Your goal | The expected reply is all of the data, returned exactly.

[Stored data]
= = =

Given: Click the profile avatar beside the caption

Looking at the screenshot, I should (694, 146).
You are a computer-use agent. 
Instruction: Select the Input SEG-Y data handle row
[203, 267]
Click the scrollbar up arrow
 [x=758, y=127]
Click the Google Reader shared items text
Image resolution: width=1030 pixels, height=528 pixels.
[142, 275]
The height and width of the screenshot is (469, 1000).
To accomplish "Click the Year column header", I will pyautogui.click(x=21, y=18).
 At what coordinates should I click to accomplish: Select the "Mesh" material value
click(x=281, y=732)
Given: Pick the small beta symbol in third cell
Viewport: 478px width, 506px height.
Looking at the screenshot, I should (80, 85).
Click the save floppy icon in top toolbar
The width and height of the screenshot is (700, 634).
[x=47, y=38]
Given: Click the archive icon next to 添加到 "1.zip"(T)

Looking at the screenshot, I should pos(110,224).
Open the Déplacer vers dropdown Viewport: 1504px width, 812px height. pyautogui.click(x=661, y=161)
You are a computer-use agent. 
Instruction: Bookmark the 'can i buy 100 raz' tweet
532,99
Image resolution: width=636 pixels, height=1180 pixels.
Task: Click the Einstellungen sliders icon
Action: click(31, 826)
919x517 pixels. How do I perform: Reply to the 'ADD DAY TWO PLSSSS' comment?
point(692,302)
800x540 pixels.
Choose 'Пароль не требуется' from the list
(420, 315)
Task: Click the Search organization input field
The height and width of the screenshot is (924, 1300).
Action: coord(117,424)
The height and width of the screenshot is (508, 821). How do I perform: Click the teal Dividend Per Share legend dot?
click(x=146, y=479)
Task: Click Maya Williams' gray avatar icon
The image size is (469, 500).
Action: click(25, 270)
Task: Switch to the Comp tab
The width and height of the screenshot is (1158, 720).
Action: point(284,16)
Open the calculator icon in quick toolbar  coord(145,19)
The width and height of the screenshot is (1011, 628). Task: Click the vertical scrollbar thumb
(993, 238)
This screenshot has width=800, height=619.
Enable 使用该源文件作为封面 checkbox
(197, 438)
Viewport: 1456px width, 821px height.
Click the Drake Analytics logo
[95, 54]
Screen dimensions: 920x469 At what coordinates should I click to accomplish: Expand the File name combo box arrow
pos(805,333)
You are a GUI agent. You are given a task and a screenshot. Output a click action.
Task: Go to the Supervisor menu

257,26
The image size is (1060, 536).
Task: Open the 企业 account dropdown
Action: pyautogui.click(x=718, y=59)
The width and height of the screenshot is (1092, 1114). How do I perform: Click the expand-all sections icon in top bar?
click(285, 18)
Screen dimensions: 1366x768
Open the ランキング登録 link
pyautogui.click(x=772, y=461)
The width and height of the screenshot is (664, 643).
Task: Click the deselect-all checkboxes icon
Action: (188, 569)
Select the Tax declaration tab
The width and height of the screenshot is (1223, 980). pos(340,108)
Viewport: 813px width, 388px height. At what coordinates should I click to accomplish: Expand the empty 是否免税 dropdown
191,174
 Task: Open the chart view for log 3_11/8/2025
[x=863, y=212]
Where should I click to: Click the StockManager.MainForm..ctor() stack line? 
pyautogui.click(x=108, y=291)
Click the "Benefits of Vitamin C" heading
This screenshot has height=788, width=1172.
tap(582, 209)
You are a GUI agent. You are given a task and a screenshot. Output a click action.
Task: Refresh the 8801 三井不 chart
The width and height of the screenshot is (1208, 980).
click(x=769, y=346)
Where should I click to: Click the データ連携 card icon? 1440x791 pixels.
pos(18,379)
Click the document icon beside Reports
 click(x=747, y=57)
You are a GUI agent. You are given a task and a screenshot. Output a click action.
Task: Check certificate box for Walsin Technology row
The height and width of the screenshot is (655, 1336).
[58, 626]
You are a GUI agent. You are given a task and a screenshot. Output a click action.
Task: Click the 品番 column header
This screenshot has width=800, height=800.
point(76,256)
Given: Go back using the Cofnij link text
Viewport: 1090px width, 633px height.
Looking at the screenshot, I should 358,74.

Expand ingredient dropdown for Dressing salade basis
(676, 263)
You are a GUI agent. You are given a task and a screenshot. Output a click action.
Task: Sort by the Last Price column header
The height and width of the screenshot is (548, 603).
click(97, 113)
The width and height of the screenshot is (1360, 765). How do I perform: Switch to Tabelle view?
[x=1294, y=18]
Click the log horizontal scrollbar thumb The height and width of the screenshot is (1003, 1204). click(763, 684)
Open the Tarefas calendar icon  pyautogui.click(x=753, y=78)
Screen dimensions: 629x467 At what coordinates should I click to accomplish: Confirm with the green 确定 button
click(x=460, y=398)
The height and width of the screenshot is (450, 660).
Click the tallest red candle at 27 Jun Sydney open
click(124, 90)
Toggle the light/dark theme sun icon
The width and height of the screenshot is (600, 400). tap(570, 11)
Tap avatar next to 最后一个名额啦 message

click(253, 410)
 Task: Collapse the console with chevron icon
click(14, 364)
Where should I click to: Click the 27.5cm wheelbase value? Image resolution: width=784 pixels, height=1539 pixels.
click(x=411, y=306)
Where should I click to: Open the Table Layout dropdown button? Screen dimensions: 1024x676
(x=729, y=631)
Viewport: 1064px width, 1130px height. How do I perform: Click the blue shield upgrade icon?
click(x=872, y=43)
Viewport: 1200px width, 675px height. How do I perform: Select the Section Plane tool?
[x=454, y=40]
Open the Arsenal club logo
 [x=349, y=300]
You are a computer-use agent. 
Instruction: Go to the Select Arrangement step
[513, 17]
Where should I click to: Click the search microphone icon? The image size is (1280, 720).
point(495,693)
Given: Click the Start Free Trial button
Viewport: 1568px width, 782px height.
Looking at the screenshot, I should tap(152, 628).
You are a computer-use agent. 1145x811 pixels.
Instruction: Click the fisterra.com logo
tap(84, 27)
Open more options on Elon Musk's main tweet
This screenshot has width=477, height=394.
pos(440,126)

= = =

Solution to this problem |
Given: Click the profile avatar beside the caption

Looking at the screenshot, I should (694, 146).
You are a computer-use agent. 
Instruction: Select the Input SEG-Y data handle row
[203, 267]
Click the scrollbar up arrow
 [x=758, y=127]
Click the Google Reader shared items text
Image resolution: width=1030 pixels, height=528 pixels.
[142, 275]
The height and width of the screenshot is (469, 1000).
To accomplish "Click the Year column header", I will pyautogui.click(x=21, y=18).
 At what coordinates should I click to accomplish: Select the "Mesh" material value
click(x=281, y=732)
Given: Pick the small beta symbol in third cell
Viewport: 478px width, 506px height.
Looking at the screenshot, I should (80, 85).
Click the save floppy icon in top toolbar
The width and height of the screenshot is (700, 634).
[x=47, y=38]
Given: Click the archive icon next to 添加到 "1.zip"(T)

Looking at the screenshot, I should pos(110,224).
Open the Déplacer vers dropdown Viewport: 1504px width, 812px height. pyautogui.click(x=661, y=161)
You are a computer-use agent. 
Instruction: Bookmark the 'can i buy 100 raz' tweet
532,99
Image resolution: width=636 pixels, height=1180 pixels.
Task: Click the Einstellungen sliders icon
Action: click(31, 826)
919x517 pixels. How do I perform: Reply to the 'ADD DAY TWO PLSSSS' comment?
point(692,302)
800x540 pixels.
Choose 'Пароль не требуется' from the list
(420, 315)
Task: Click the Search organization input field
The height and width of the screenshot is (924, 1300).
Action: coord(117,424)
The height and width of the screenshot is (508, 821). How do I perform: Click the teal Dividend Per Share legend dot?
click(x=146, y=479)
Task: Click Maya Williams' gray avatar icon
The image size is (469, 500).
Action: click(25, 270)
Task: Switch to the Comp tab
The width and height of the screenshot is (1158, 720).
Action: point(284,16)
Open the calculator icon in quick toolbar  coord(145,19)
The width and height of the screenshot is (1011, 628). Task: Click the vertical scrollbar thumb
(993, 238)
This screenshot has width=800, height=619.
Enable 使用该源文件作为封面 checkbox
(197, 438)
Viewport: 1456px width, 821px height.
Click the Drake Analytics logo
[95, 54]
Screen dimensions: 920x469 At what coordinates should I click to accomplish: Expand the File name combo box arrow
pos(805,333)
You are a GUI agent. You are given a task and a screenshot. Output a click action.
Task: Go to the Supervisor menu

257,26
The image size is (1060, 536).
Task: Open the 企业 account dropdown
Action: pyautogui.click(x=718, y=59)
The width and height of the screenshot is (1092, 1114). How do I perform: Click the expand-all sections icon in top bar?
click(285, 18)
Screen dimensions: 1366x768
Open the ランキング登録 link
pyautogui.click(x=772, y=461)
The width and height of the screenshot is (664, 643).
Task: Click the deselect-all checkboxes icon
Action: (188, 569)
Select the Tax declaration tab
The width and height of the screenshot is (1223, 980). pos(340,108)
Viewport: 813px width, 388px height. At what coordinates should I click to accomplish: Expand the empty 是否免税 dropdown
191,174
 Task: Open the chart view for log 3_11/8/2025
[x=863, y=212]
Where should I click to: Click the StockManager.MainForm..ctor() stack line? 
pyautogui.click(x=108, y=291)
Click the "Benefits of Vitamin C" heading
This screenshot has height=788, width=1172.
tap(582, 209)
You are a GUI agent. You are given a task and a screenshot. Output a click action.
Task: Refresh the 8801 三井不 chart
The width and height of the screenshot is (1208, 980).
click(x=769, y=346)
Where should I click to: Click the データ連携 card icon? 1440x791 pixels.
pos(18,379)
Click the document icon beside Reports
 click(x=747, y=57)
You are a GUI agent. You are given a task and a screenshot. Output a click action.
Task: Check certificate box for Walsin Technology row
The height and width of the screenshot is (655, 1336).
[58, 626]
You are a GUI agent. You are given a task and a screenshot. Output a click action.
Task: Click the 品番 column header
This screenshot has width=800, height=800.
point(76,256)
Given: Go back using the Cofnij link text
Viewport: 1090px width, 633px height.
Looking at the screenshot, I should 358,74.

Expand ingredient dropdown for Dressing salade basis
(676, 263)
You are a GUI agent. You are given a task and a screenshot. Output a click action.
Task: Sort by the Last Price column header
The height and width of the screenshot is (548, 603).
click(97, 113)
The width and height of the screenshot is (1360, 765). How do I perform: Switch to Tabelle view?
[x=1294, y=18]
Click the log horizontal scrollbar thumb The height and width of the screenshot is (1003, 1204). click(763, 684)
Open the Tarefas calendar icon  pyautogui.click(x=753, y=78)
Screen dimensions: 629x467 At what coordinates should I click to accomplish: Confirm with the green 确定 button
click(x=460, y=398)
The height and width of the screenshot is (450, 660).
Click the tallest red candle at 27 Jun Sydney open
click(124, 90)
Toggle the light/dark theme sun icon
The width and height of the screenshot is (600, 400). tap(570, 11)
Tap avatar next to 最后一个名额啦 message

click(253, 410)
 Task: Collapse the console with chevron icon
click(14, 364)
Where should I click to: Click the 27.5cm wheelbase value? Image resolution: width=784 pixels, height=1539 pixels.
click(x=411, y=306)
Where should I click to: Open the Table Layout dropdown button? Screen dimensions: 1024x676
(x=729, y=631)
Viewport: 1064px width, 1130px height. How do I perform: Click the blue shield upgrade icon?
click(x=872, y=43)
Viewport: 1200px width, 675px height. How do I perform: Select the Section Plane tool?
[x=454, y=40]
Open the Arsenal club logo
 [x=349, y=300]
You are a computer-use agent. 
Instruction: Go to the Select Arrangement step
[513, 17]
Where should I click to: Click the search microphone icon? The image size is (1280, 720).
point(495,693)
Given: Click the Start Free Trial button
Viewport: 1568px width, 782px height.
Looking at the screenshot, I should tap(152, 628).
You are a computer-use agent. 1145x811 pixels.
Instruction: Click the fisterra.com logo
tap(84, 27)
Open more options on Elon Musk's main tweet
This screenshot has width=477, height=394.
pos(440,126)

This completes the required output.